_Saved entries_
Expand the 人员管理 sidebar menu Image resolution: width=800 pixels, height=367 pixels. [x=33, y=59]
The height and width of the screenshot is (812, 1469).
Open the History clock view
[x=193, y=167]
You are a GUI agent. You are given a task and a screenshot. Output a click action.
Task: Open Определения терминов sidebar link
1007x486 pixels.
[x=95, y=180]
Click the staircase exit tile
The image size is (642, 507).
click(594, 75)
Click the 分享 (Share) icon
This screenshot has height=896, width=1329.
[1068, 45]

_WORK ITEM_
Your task is to retype the data exactly, with no line missing.

_ANSWER TO THIS TASK_
Expand the 人员管理 sidebar menu Image resolution: width=800 pixels, height=367 pixels. [x=33, y=59]
The height and width of the screenshot is (812, 1469).
Open the History clock view
[x=193, y=167]
You are a GUI agent. You are given a task and a screenshot. Output a click action.
Task: Open Определения терминов sidebar link
1007x486 pixels.
[x=95, y=180]
Click the staircase exit tile
The image size is (642, 507).
click(594, 75)
Click the 分享 (Share) icon
This screenshot has height=896, width=1329.
[1068, 45]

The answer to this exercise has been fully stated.